家庭内で、日常生活を営むうえでの動線。居間や台所、浴室などの間を移動する線。

(※goo国語辞典より抜粋)


 という言葉からも分かる通り、生活する上で必要な行ったり来たりを繰り返す際の軌跡のことを言います。これは地味ですが、生活しやすさを考えるとかなり重要です。整理整頓は、ここを意識するだけで生活のしやすさが全く変わってきます。


 まずは、オタク的に言うならば趣味の部屋…大体は自室だと思いますが、一番趣味のものをたくさん置きがちな部屋を想像してみてください。そして、真ん中を中心に、くるくると部屋を円の形で歩いていくことを想像してみてください。これが、基本となる無理のない生活動線です。もちろん、これは個々の部屋の形で多少変わってきますが、大体はこの円、または楕円を意識すればOKだと思います。

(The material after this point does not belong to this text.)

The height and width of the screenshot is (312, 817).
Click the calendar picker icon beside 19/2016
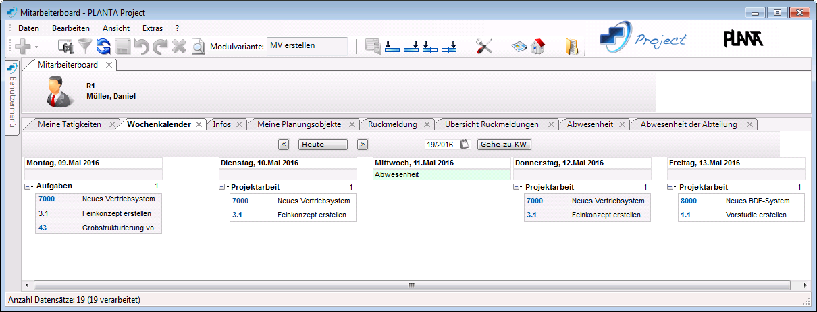click(465, 144)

 つまり、このラインに接する床に物は「絶対に置かない」をまずは意識してみましょう。このエッセイを読むあなたは、床に所狭しとミルフィーユのような見事な積ん読タワーを築いてしまいがちな方が多いのではと思いますが、とにかく歩きづらい印象はありませんか? 特に、足を引っ掛けてしまったり、目的の場所に行き着くまでに大きく足を上げて移動しなければならなかったり…それは、生活動線を阻害しているのです。

 積ん読タワーを容認するわけではありませんが、まずは生活動線を確保するべく、第1話・第2話の方法を使ってタワーを消失・軽減させるか、まずはずらすなどして、その生活動線を確保しましょう。そして、出来るだけ今後も死守するようにして下さい。生活動線はいわば、生活の「最後の砦」です。


 生活動線を確保してみると、何が変わるのか?


「あの漫画、あの巻見たいなあ…ああ、これこれ。ここ、名シーンなんだよね」


 まず、行きたい場所にすたすたと歩いて、最短距離で見たい作品やグッズに会いに行くことができます。


「よし、あのゲームの続きをやるぞ…よし、これだ。ゲーム機に入れてっと」


 さくさくと歩いて、ゲームソフトを取り出し、ゲーム機に入れることができるでしょう。そしてついでに言えば、第2話効果で、取り出したい作品をすっと取り出すことができるわけです。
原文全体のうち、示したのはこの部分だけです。